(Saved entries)
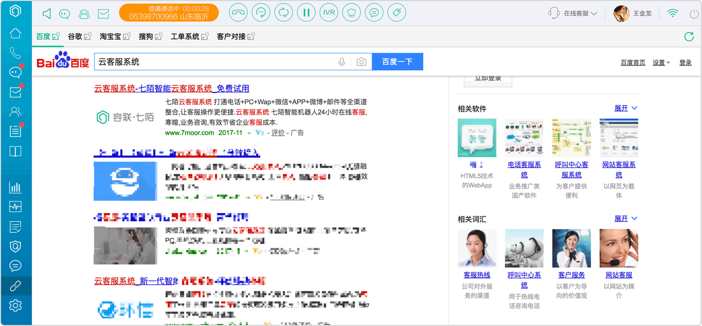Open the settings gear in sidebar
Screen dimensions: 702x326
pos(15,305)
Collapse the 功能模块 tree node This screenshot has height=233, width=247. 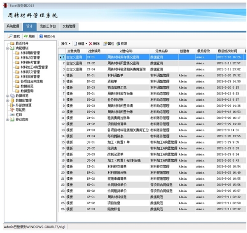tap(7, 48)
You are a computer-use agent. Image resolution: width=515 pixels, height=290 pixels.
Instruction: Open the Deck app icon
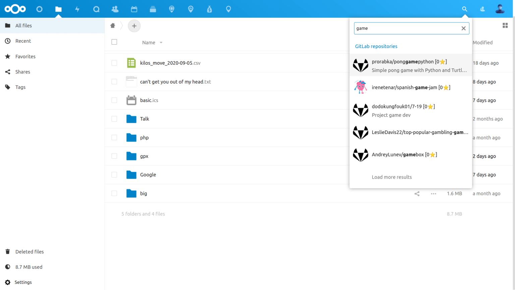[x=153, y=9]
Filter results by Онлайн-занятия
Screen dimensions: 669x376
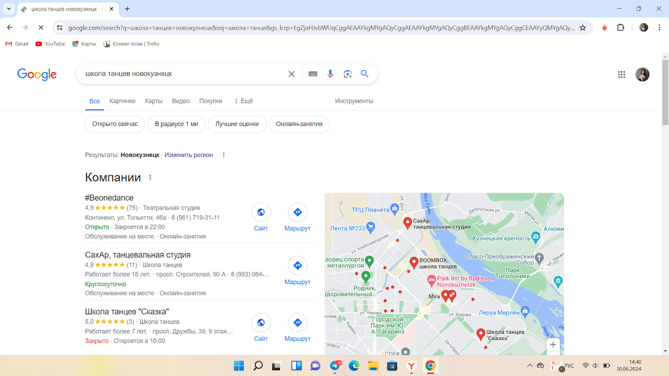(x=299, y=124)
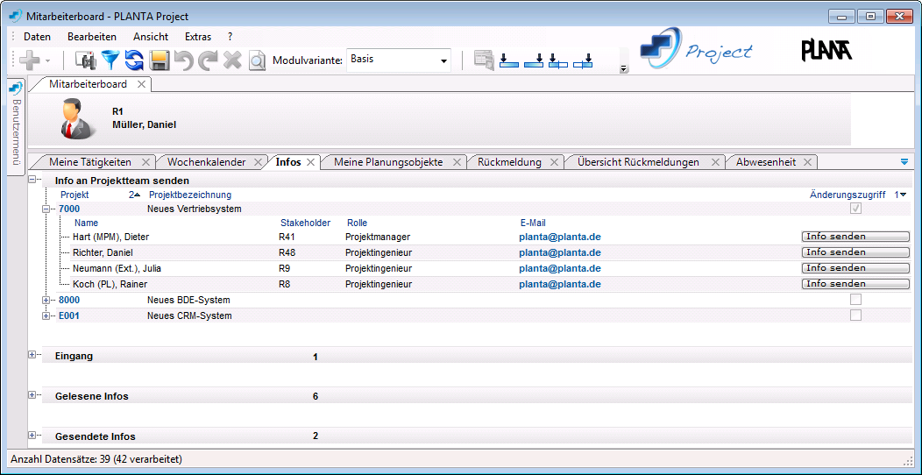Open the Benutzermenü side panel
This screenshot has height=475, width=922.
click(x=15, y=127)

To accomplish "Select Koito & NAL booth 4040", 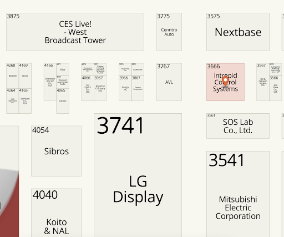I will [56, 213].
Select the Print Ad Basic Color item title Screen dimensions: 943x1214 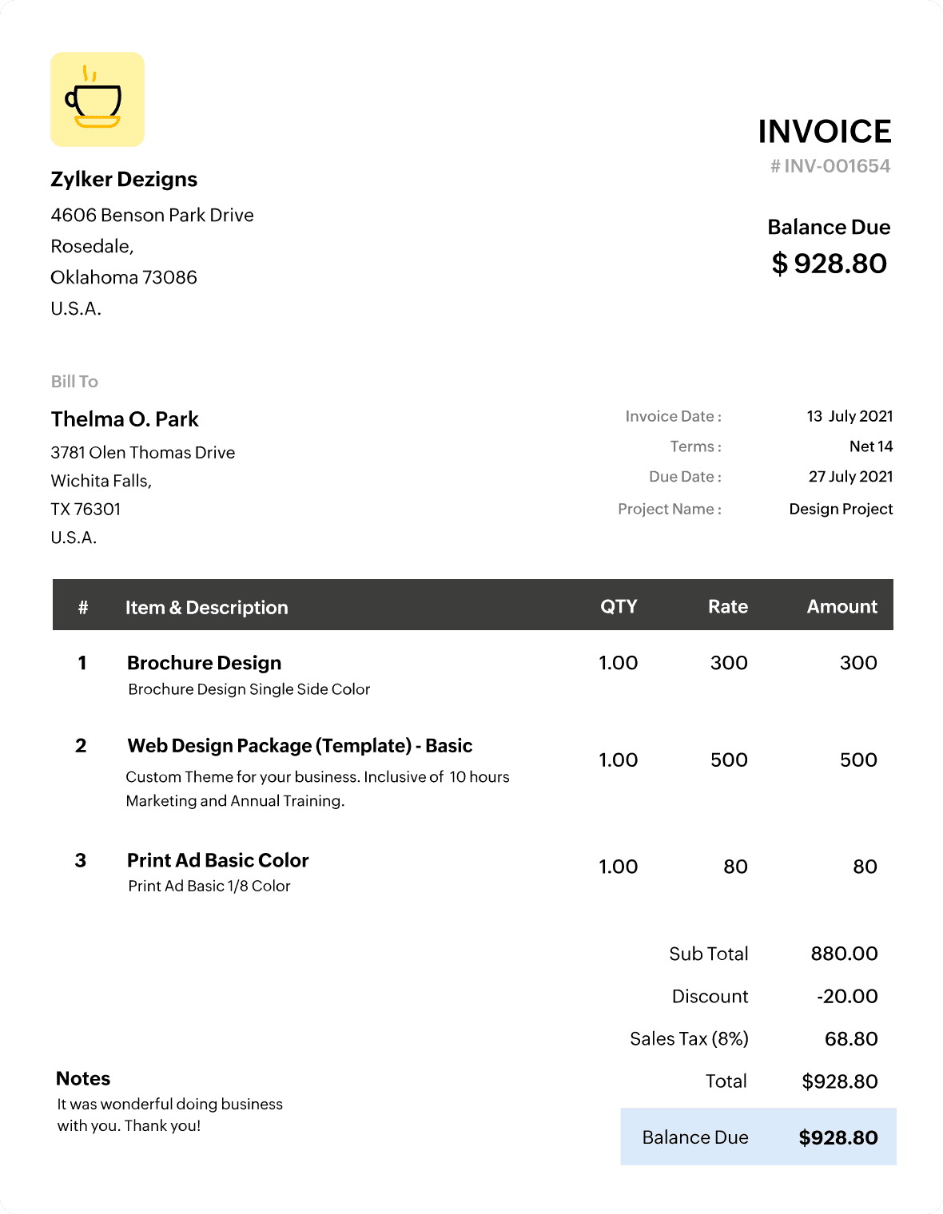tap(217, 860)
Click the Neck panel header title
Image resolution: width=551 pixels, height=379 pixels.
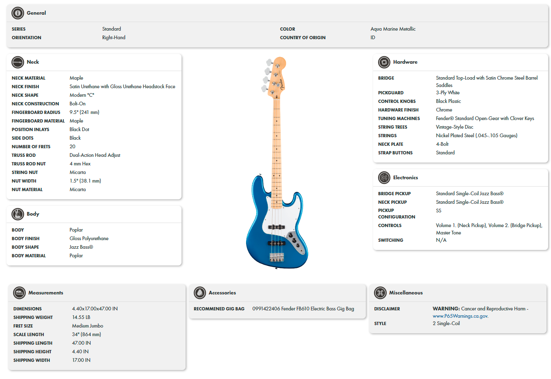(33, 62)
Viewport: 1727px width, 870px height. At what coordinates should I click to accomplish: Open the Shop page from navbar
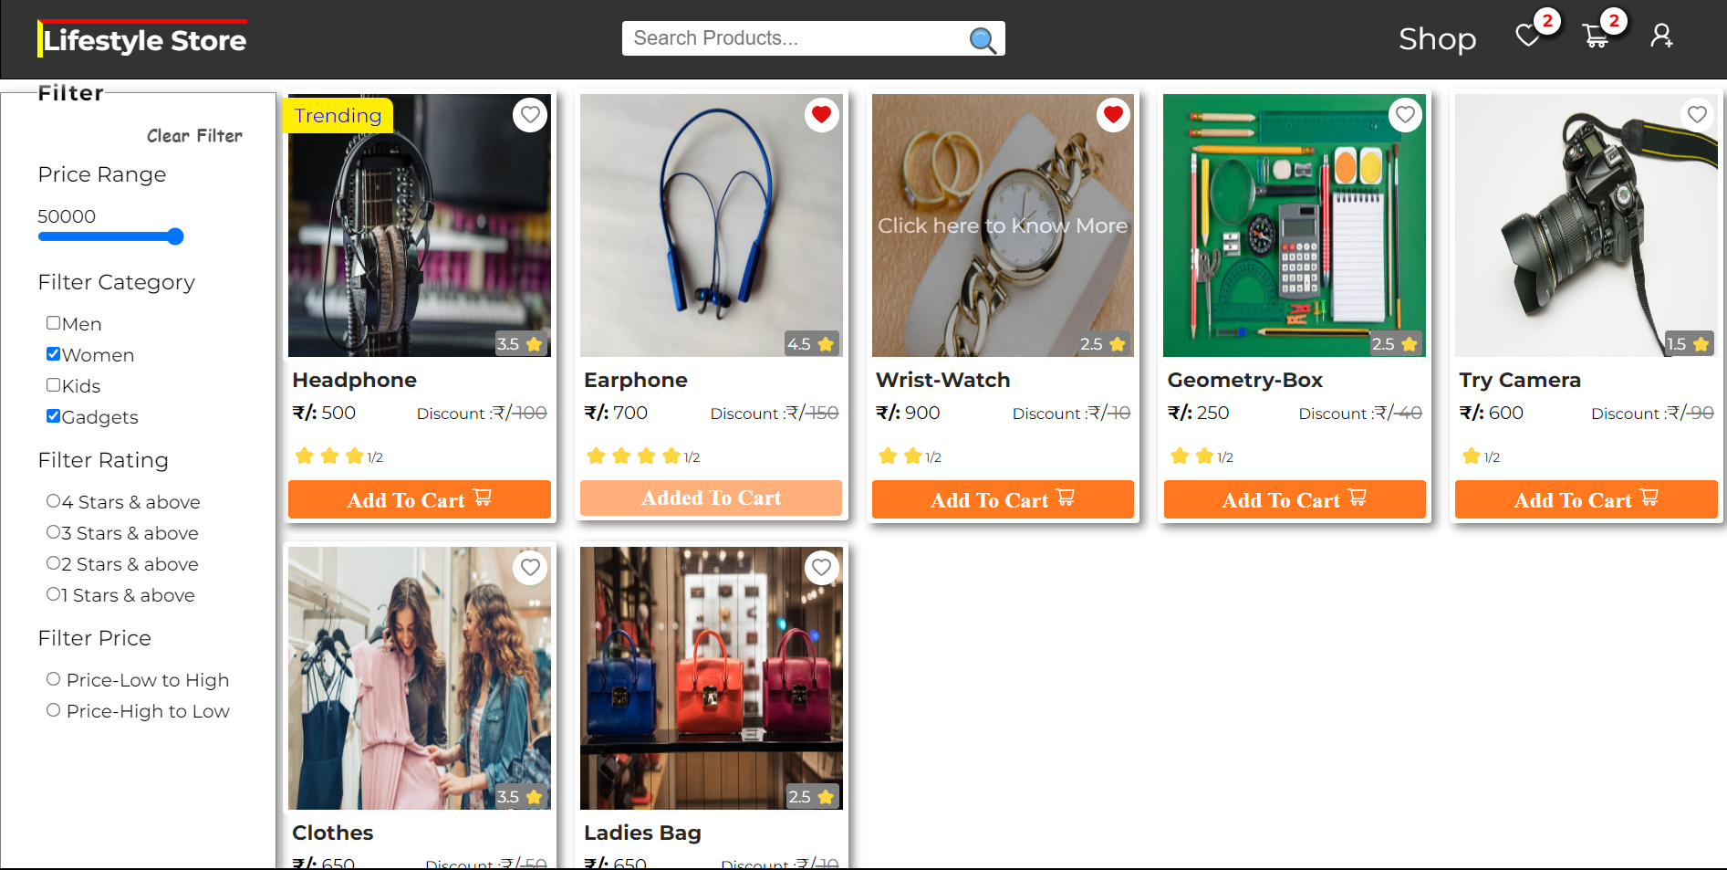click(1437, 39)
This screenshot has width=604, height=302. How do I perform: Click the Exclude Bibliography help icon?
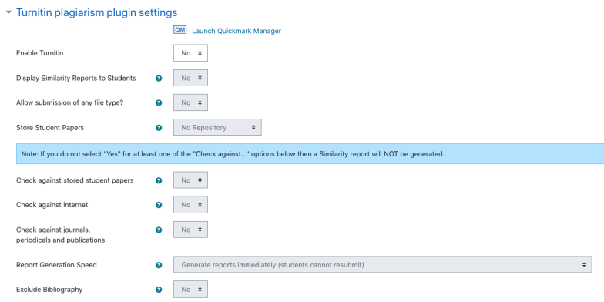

* WORK REQUEST
Copy the lines from the line that contains "Viewport: 1727px width, 870px" through the end of the records, exactly and with nothing added; leave the pictures out.

* SOLUTION TO THIS PROBLEM
Viewport: 1727px width, 870px height. At what coordinates should I click to accomplish: Open the Shop page from navbar
click(1437, 39)
This screenshot has width=604, height=302. How do I perform: Click the Exclude Bibliography help icon?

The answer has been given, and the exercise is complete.